4. Un langage musical diversifié

Après les trois Nocturnes pour orchestre et chœur de femmes (1892-1899), il compose ses « trois esquisses symphoniques » de la Mer (1905), qui renouvellent son approche de l’écriture symphonique, puis les trois volets d’Images pour orchestre (1905-1912) — Gigues, Ibéria et Rondes de printemps — et le poème dansé Jeux (1912-1913).

Parmi les œuvres que Claude Debussy écrit alors pour le piano, les plus profondément originales sont la Suite Bergamasque (1890-1905), les Estampes (1903), l’Isle joyeuse (1904), les deux séries d’Images (1905 et 1907), les deux livres de Préludes (1909-1910 et 1910-1912).
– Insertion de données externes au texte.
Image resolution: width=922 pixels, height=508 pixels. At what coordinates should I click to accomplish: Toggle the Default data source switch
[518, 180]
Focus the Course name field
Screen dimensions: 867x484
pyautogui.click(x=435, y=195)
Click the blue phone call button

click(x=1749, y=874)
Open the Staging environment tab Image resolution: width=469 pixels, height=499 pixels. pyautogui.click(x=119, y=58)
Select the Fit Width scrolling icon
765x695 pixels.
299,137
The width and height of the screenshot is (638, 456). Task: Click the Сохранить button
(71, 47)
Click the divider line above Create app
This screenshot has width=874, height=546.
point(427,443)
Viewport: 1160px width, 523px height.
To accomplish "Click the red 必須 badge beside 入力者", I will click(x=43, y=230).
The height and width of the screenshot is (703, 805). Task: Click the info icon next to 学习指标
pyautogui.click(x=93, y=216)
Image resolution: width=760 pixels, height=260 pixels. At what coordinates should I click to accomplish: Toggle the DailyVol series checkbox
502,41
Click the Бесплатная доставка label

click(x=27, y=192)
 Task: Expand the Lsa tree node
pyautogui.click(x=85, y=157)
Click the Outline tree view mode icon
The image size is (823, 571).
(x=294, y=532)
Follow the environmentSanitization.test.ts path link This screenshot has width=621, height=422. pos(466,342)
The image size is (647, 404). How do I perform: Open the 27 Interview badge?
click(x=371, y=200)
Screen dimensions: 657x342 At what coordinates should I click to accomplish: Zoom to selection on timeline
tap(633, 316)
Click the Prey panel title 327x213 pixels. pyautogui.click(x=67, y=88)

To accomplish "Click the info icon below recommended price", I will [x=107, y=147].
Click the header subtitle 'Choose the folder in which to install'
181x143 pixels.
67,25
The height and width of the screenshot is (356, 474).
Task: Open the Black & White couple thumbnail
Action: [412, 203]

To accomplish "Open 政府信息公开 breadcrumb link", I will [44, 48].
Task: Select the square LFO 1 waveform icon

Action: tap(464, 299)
On doit également à Claude Debussy de la musique de chambre : la Petite Pièce pour clarinette et piano (1910), la Sonate pour violon et piano (1917), dont la composition s’achève peu avant sa mort.

5. Une œuvre complexe, raffinée et moderne

Par ses expérimentations harmoniques, syntaxiques et sonores, comme par les bouleversements apportés à la structure traditionnelle de l’œuvre musicale, la musique de Debussy annonce la musique savante contemporaine. La mise en œuvre de gammes originales (comme la gamme par tons entiers ou la gamme pentatonique) a renouvelé l’écriture musicale de son époque. Son utilisation nuancée de l’accord transfigure la tonalité au lieu de l’appuyer ; il est sollicité pour sa couleur et son timbre plutôt que pour sa fonction harmonique.

La musique de Claude Debussy a fréquemment été qualifiée d’impressionniste, jugement aujourd’hui fortement contesté par les musicologues. À l’instar des peintres de ce mouvement, le compositeur déploie dans ses compositions un raffinement sonore et une palette harmonique riche en couleurs et en nuances quasi kaléidoscopiques.

Les recherches qu’il a entreprises sur le matériau sonore continuent d’ailleurs d’inspirer nombre de compositeurs contemporains qui n’en finissent pas de redécouvrir ou de disséquer son œuvre sans qu’ils en épuisent pour autant les infinies richesses.